The teams are supported by four service components: Army Cyber Command (ARCYBER); Air Force Cyber Command (AFCYBER); Navy Fleet Cyber Command (FLTCYBER); and Marine Corps Forces Cyberspace Command (MARFORCYBER). These four commands, created at the same time that U.S. Cyber Command was created, provide the operational forces that make up the teams.

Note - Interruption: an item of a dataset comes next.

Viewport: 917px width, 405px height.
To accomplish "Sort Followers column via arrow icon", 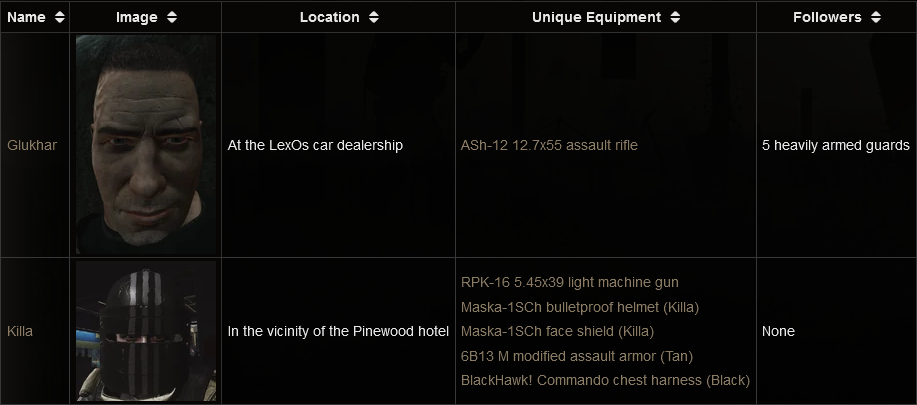I will (876, 17).
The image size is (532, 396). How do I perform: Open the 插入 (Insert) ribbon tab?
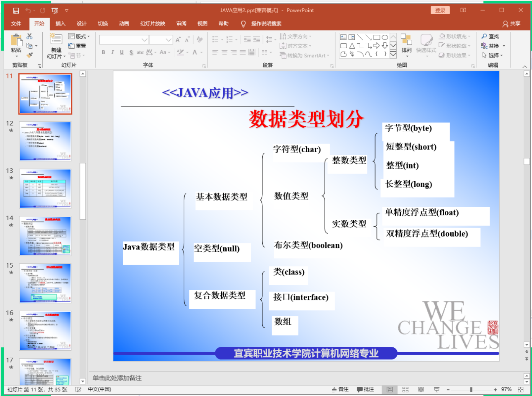pos(60,23)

• ARCYBER supplies 41 teams to the CMF;20
• AFCYBER supplies 39 teams;21
• FLTCYBER supplies 40 teams, which reached full operational capability a year ahead of schedule in 2017;22 and
• MARFORCYBER provides 13 teams.23

As of April 2022, according to General Nakasone, Cyber Command had “approximately 6,000 Service members, including National Guard and Reserve personnel on active duty,” within its 133 teams” and was expecting to “grow by 14 teams over the next five years.”24

Recruiting and retaining cyber talent is one of the key challenges for U.S. Cyber Command, which has invested in retention and incentive programs in an effort to keep the talent it cultivates. The high demand for cyber personnel in the private sector makes this a difficult challenge.

Capability

As noted at the outset of this discussion, the world of cyber operations is notoriously secretive, and much is classified. Thus, analyzing USCYBERCOM’s capability as reflected in open-source (unclassified) literature is nearly impossible. However, the United States is viewed as one of the world’s most capable cyber actors—an assessment that is based on its wide range of infrastructure and strategies and the advanced technologies that the U.S. is known to employ.25

Readiness

Because of the lack of open-source reporting, it is also nearly impossible to assess the readiness of America’s cyber forces. The U.S. Government Accountability Office has identified some issues of training consistency in the past.26 Standardizing and improving training is one of the main priorities for U.S. Cyber Command, along with retaining its talent, and both are critical to maintaining readiness.

Conclusion

Cyber is a key domain for the U.S. military. It also is increasingly important in the modern world generally. As seen in the various breaches and ransomware attacks that have come to light, cybersecurity for defense extends well beyond the Department of Defense. For the Joint Force, cyber supports military capabilities by ensuring that U.S. forces can operate in cyberspace without disruption, by making it difficult for enemies to conduct their own operations, and by conducting independent operations against targets as directed to achieve specified goals.

Within DOD, U.S. Cyber Command bears the primary responsibility for the full spectrum of military cyber operations. Having reached its authorized manning levels, USCYBERCOM has shifted its focus to training the force to ensure that it will be as capable as possible in helping to advance and protect the nation’s interests.